Raoul se retourna et vit effectivement deux figures nouvelles qui venaient d'entrer: l'une toute charmante, toute frêle, toute triste, encadrée dans de beaux cheveux noirs, avec des yeux veloutés comme ces belles fleurs violettes de la pensée sous lesquelles étincelle un calice d'or; l'autre femme, semblant tenir celle-ci sous sa tutelle, était froide, sèche et jaune, une véritable figure de duègne ou de dévote.
Raoul se promit bien de ne pas sortir du salon sans avoir parlé à la belle jeune fille aux yeux veloutés qui, par un étrange jeu de la pensée, venait, quoiqu'elle n'eût aucune ressemblance avec elle, de lui rappeler sa pauvre petite Louise qu'il avait laissée souffrante au château de La Vallière, et qu'au milieu de tout ce monde il avait oubliée un instant.
Pendant ce temps, Aramis s'était approché du coadjuteur, qui, avec une mine toute rieuse, lui avait glissé quelques mots à l'oreille.
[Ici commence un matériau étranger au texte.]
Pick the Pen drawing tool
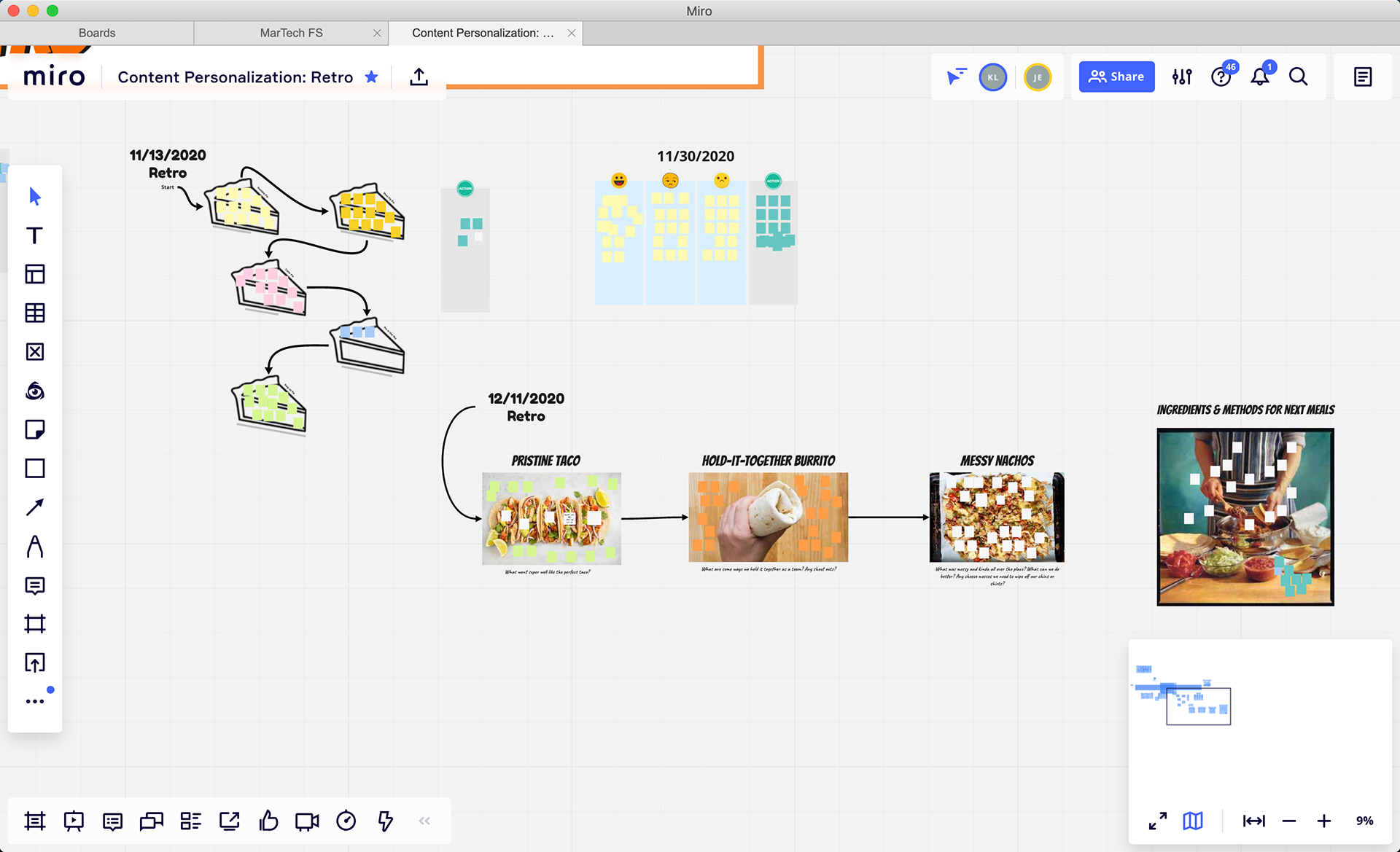This screenshot has width=1400, height=852. coord(34,546)
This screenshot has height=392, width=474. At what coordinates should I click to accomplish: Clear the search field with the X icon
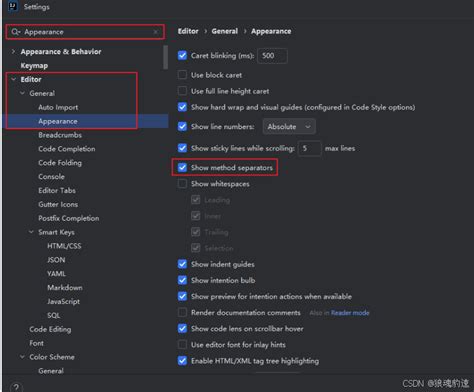[156, 32]
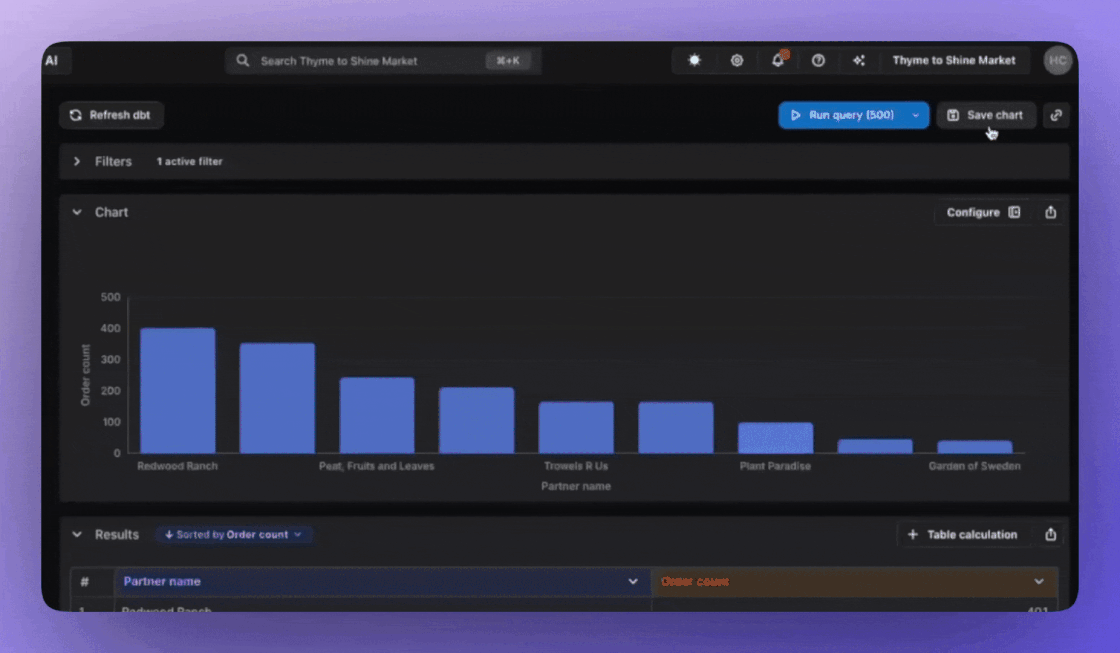
Task: Export the chart using the share icon
Action: pyautogui.click(x=1049, y=212)
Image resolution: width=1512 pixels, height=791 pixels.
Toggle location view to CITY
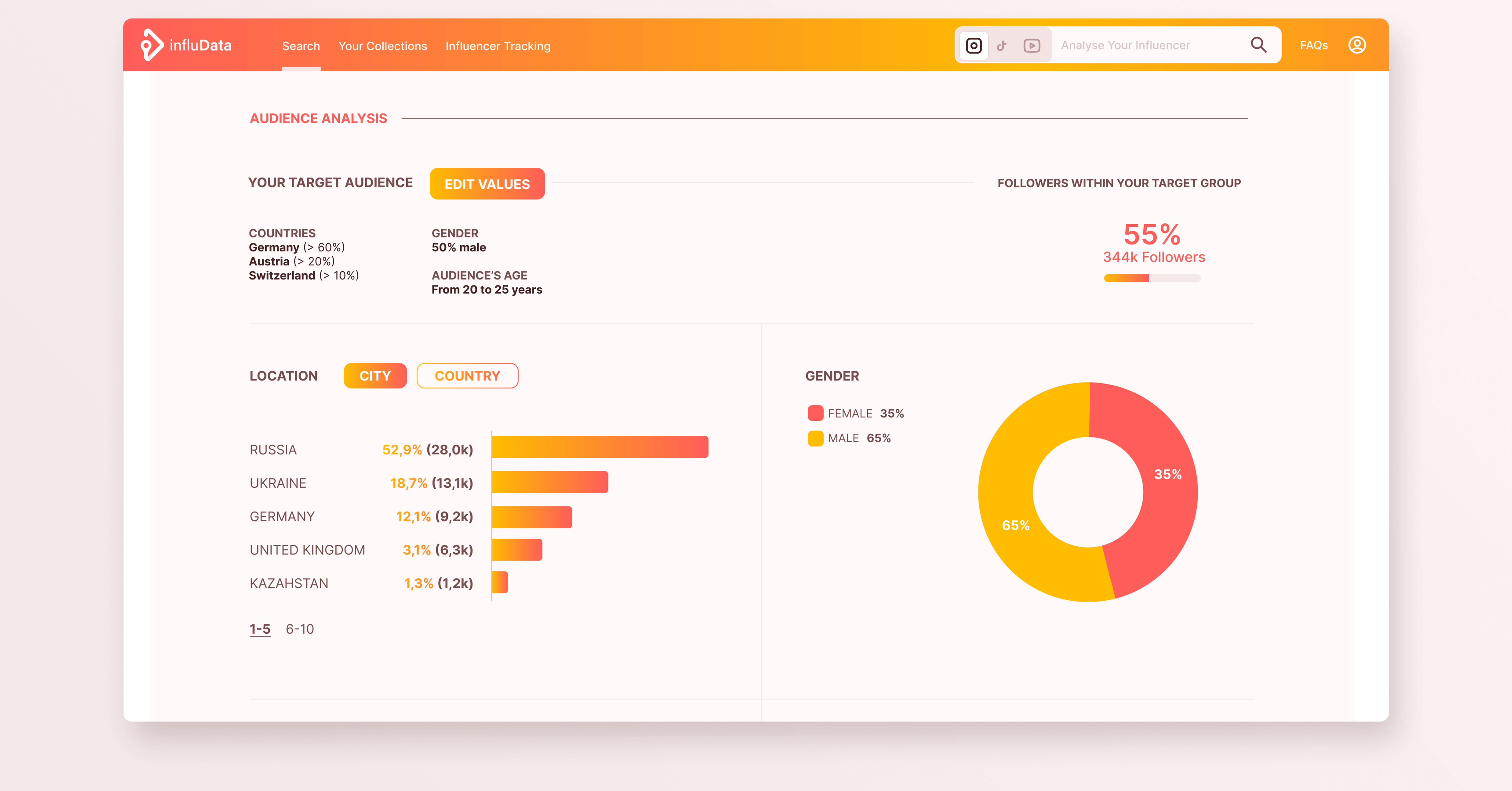click(x=375, y=376)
Aramis, malgré sa puissance sur lui-même, ne put s'empêcher de faire un léger mouvement.
— Riez donc, lui dit M. de Retz; on nous regarde.
Et il le quitta pour aller causer avec madame de Chevreuse, qui avait un grand cercle autour d'elle.
Aramis feignit de rire pour dépister l'attention de quelques auditeurs curieux, et, s'apercevant qu'à son tour Athos était allé se mettre dans l'embrasure de la fenêtre où il était resté quelque temps, il s'en fut, après avoir jeté quelques mots à droite et à gauche, le rejoindre sans affectation.
Aussitôt qu'ils se furent rejoints, ils entamèrent une conversation accompagnée de force gestes.